CMOs Experiencing Pressure on Martech Budgets

Pressure on budgets is normal for any CMO or marketing leader,  but current economic conditions mean that demands to do more with less are louder than ever before. 

Recent data from Gartner suggests that the CMO's spending power is being squeezed to the extent that many feel they may be unable to execute their strategy in 2023. 

Gartner's survey found that marketing budgets sit at an average 9.1% of overall revenue, down from 9.5% last year. 

Gartner CMO budgets

Spending on technology is under pressure, with 75% of marketers report being under pressure to cut martech spending this year to deliver better ROI.

Gartner's data echoes findings from research we carried out recently, for our new State of Data-Driven Marketing Report. 59% of CMOs we surveyed agreed that their marketing and data tech spend is coming under more pressure than ever before. 

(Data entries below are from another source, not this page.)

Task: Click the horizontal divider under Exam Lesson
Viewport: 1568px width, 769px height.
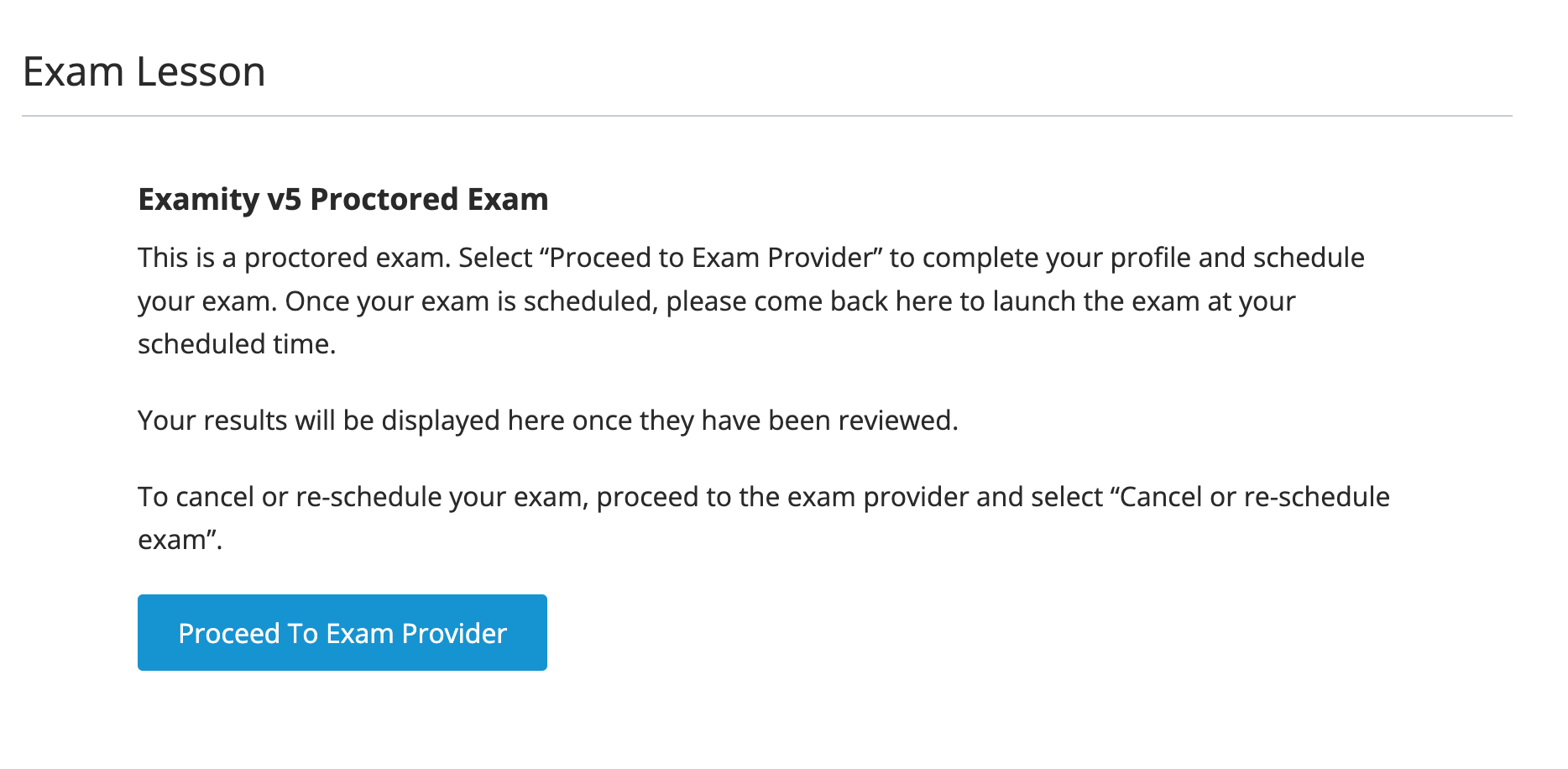Action: tap(767, 116)
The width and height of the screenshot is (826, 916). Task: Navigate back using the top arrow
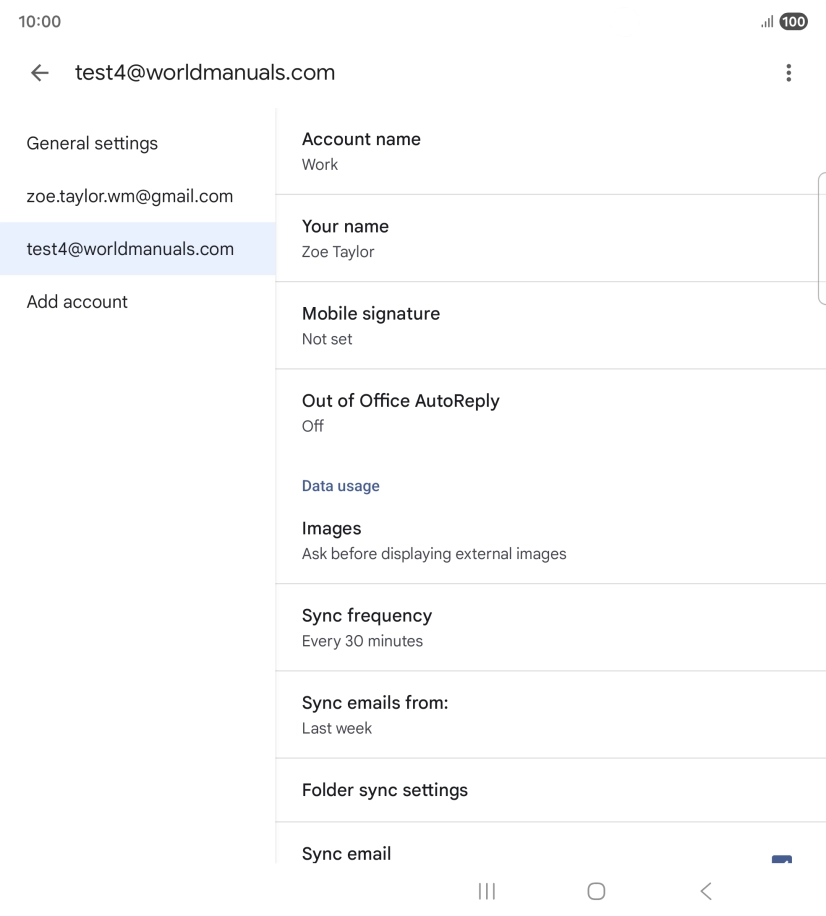(38, 72)
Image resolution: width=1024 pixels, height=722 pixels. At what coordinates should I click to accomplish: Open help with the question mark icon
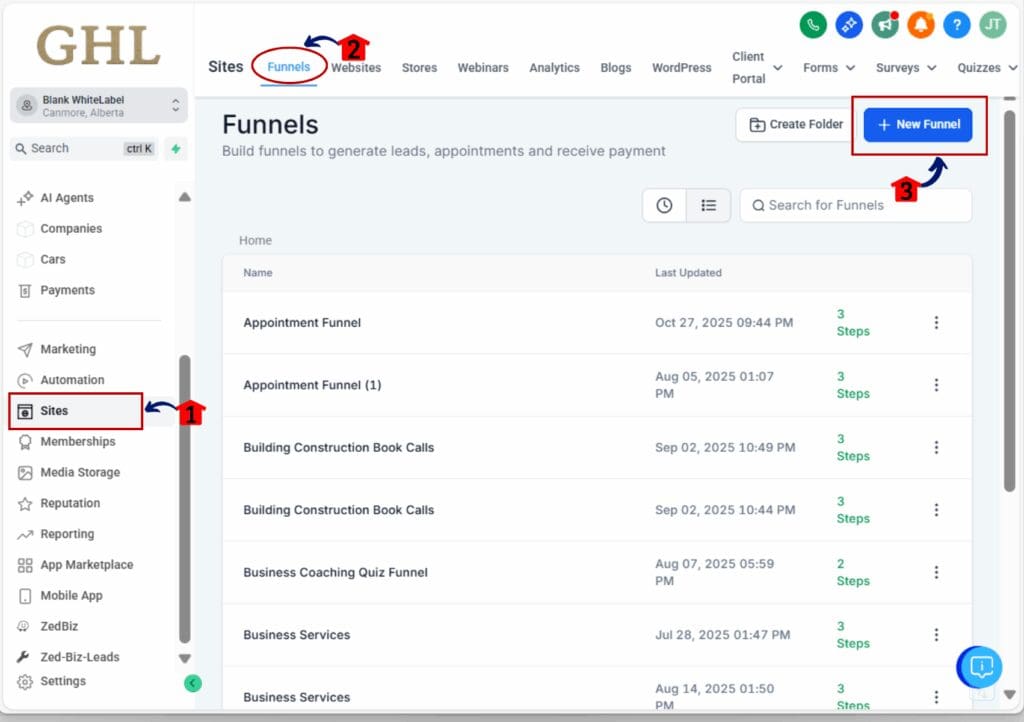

This is to be expected, with martech accounting for almost a quarter of the typical marketing budget. 

martech budgets-2

While Gartner puts some blame on CMOs and their tendency to become 'attracted to the allure of newer technologies', one key issue may be the challenges faced in proving the impact of investment made in martech, and therefore justifying their budgets. 

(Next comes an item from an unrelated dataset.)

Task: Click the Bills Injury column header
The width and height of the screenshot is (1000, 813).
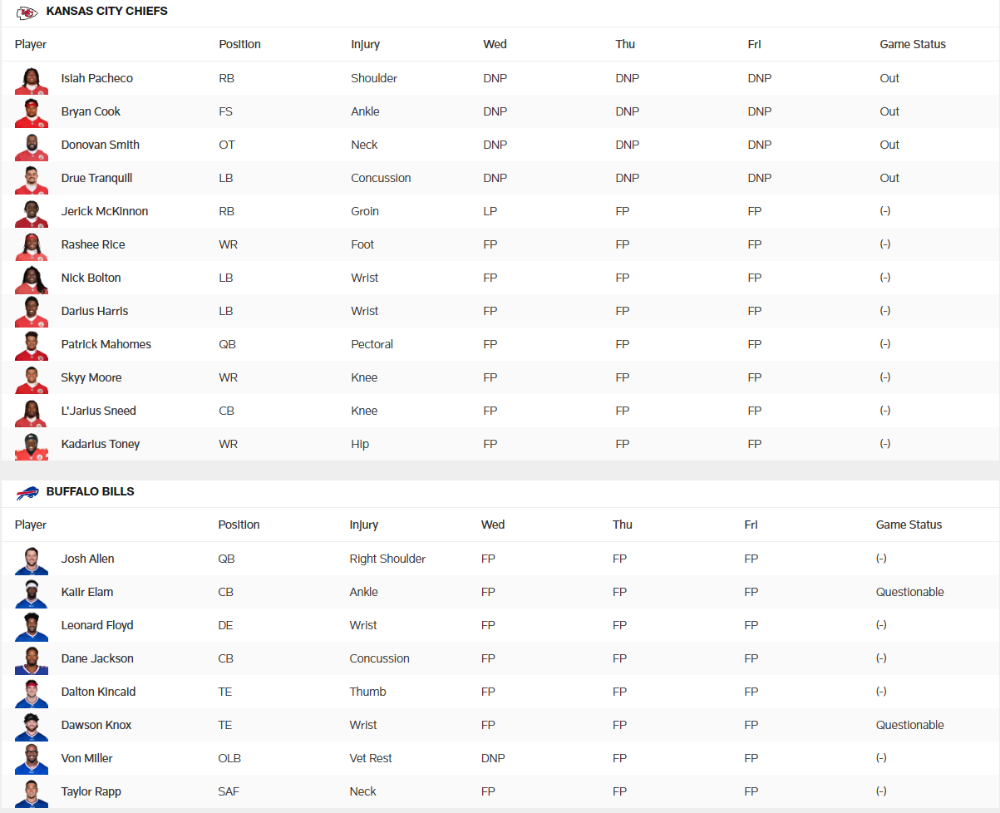Action: (x=364, y=525)

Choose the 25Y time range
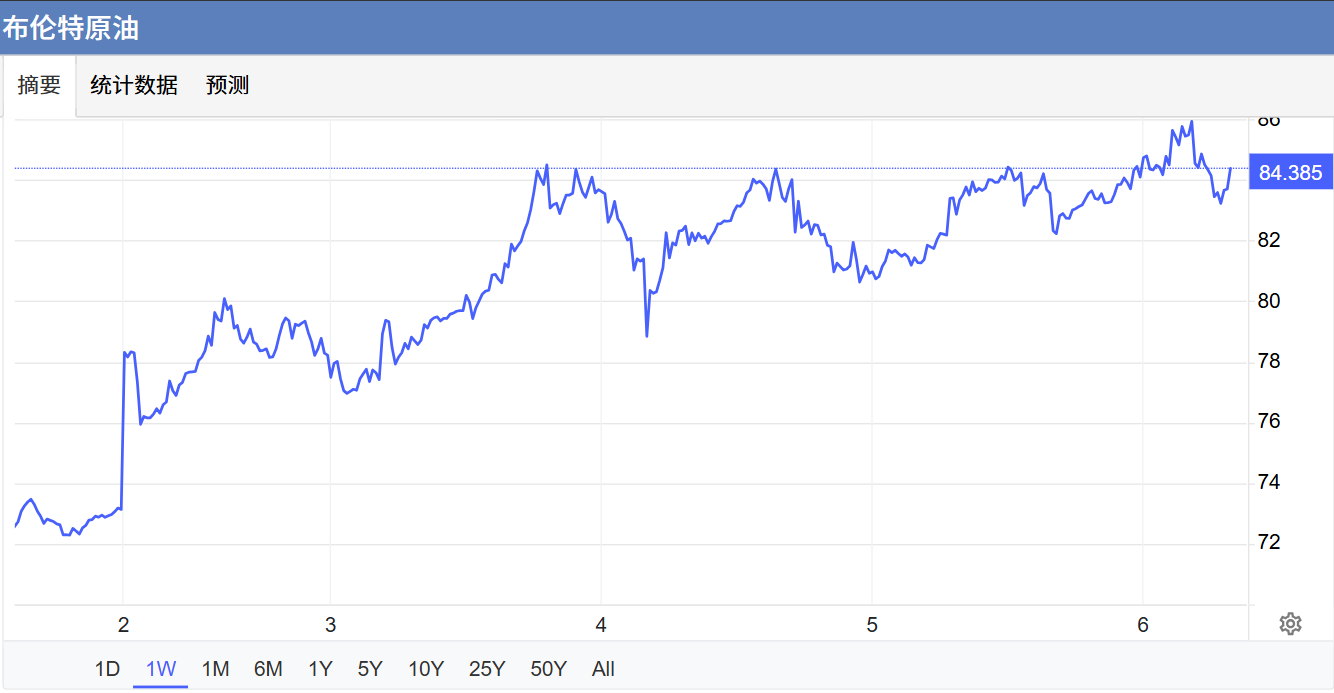point(487,669)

The issue of proving ROI can be tricky. For 54% of CMOs we surveyed recently, the ability to tie marketing activities to business results was a key challenge when looking to achieve data-driven marketing. 

ddm barriers

This ability to connect tech investment to business outcomes is essential for marketers to justify tech budgets, and can become even more vital in periods when budgets are under pressure.

As Christine Bailey, Senior Director & Head of KYC Marketing, Europe & Africa, Moody’s Analytics, told LXA:

"With increasing pressure on marketing budgets, data is vital to ensure we are spending our money wisely. The best marketers are able to make a connection between marketing inputs and metrics that relate to reach (top of the funnel), response (middle of the funnel) and revenue (bottom of the funnel)."

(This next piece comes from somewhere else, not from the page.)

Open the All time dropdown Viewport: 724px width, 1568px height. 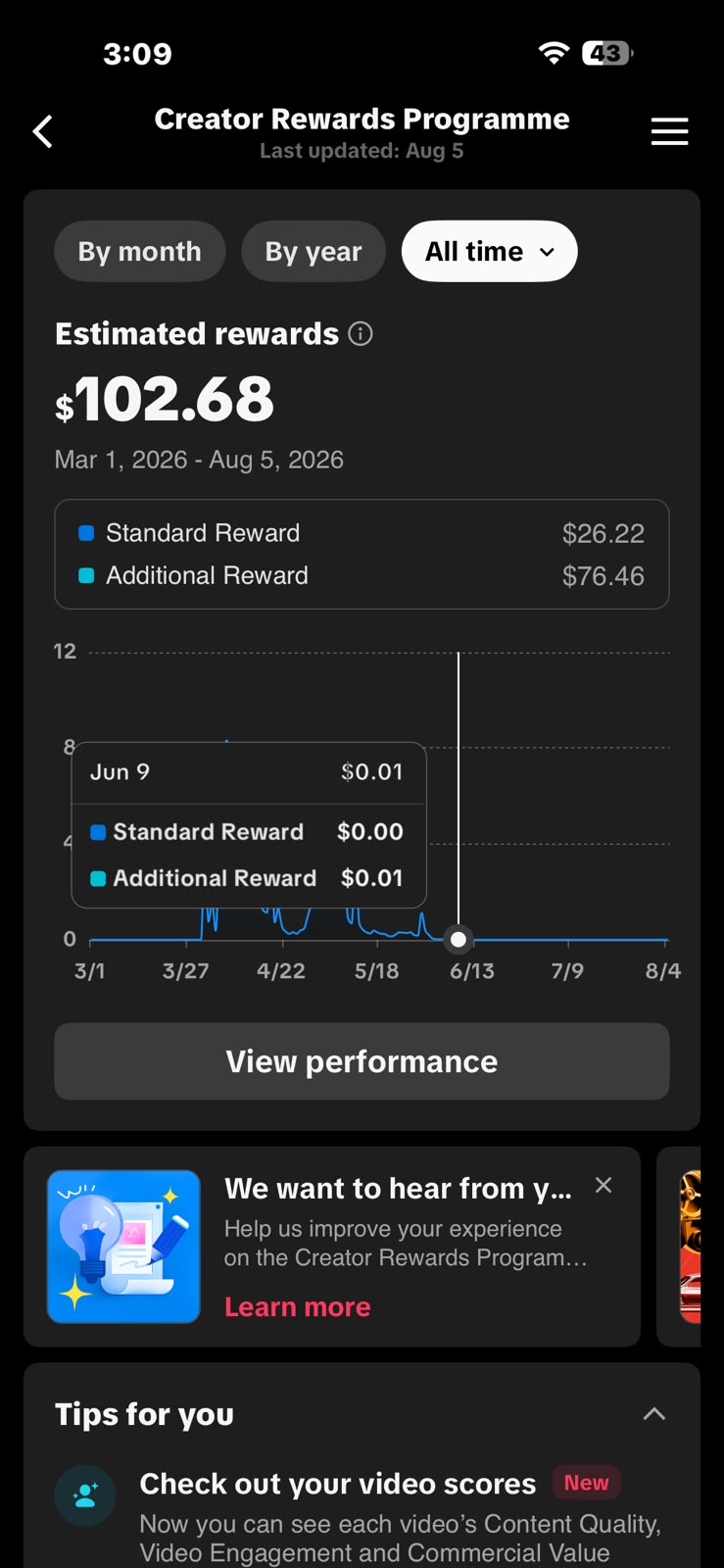tap(490, 251)
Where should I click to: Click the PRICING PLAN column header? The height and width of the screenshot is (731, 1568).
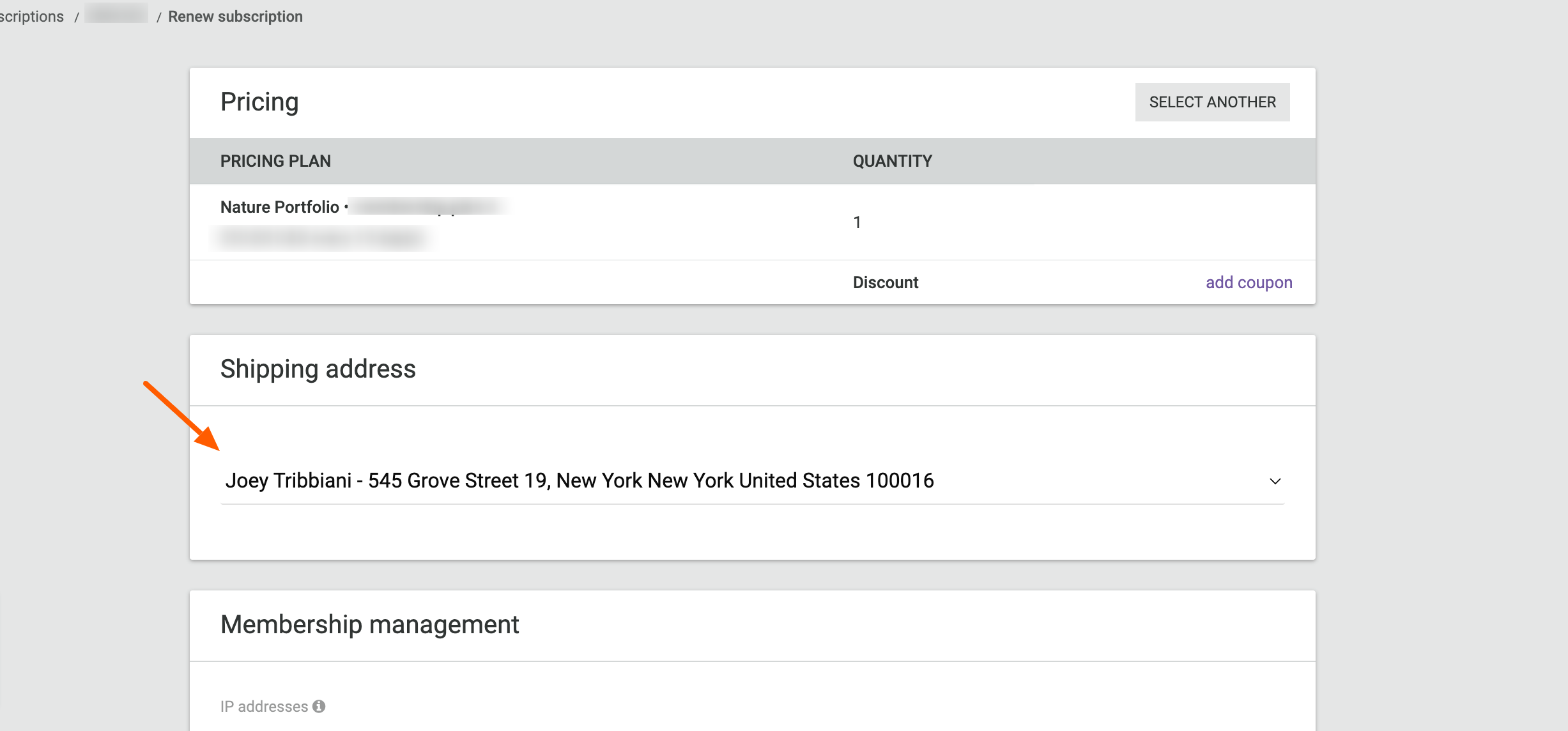click(275, 161)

Under-utilisation of technology is another issue cited, with utilisation rates falling from 58% in 2020 to 42% in 2022.  Essentially, this means that markers aren't necessarily using the features of the tech tools they have to their full extent. 

Under-utilisation may not be a problem, if the tool is delivering value. This is a question we asked Scott Brinker in a 2021 interview: 

"I think everyone would agree at this point the utilisation rate (of tech) is probably quite low. I don't think that's the right metric though. It doesn't matter how much functionality a particular piece of software has, what matters is that the functionality that I choose to use is effective for me and is getting me results.  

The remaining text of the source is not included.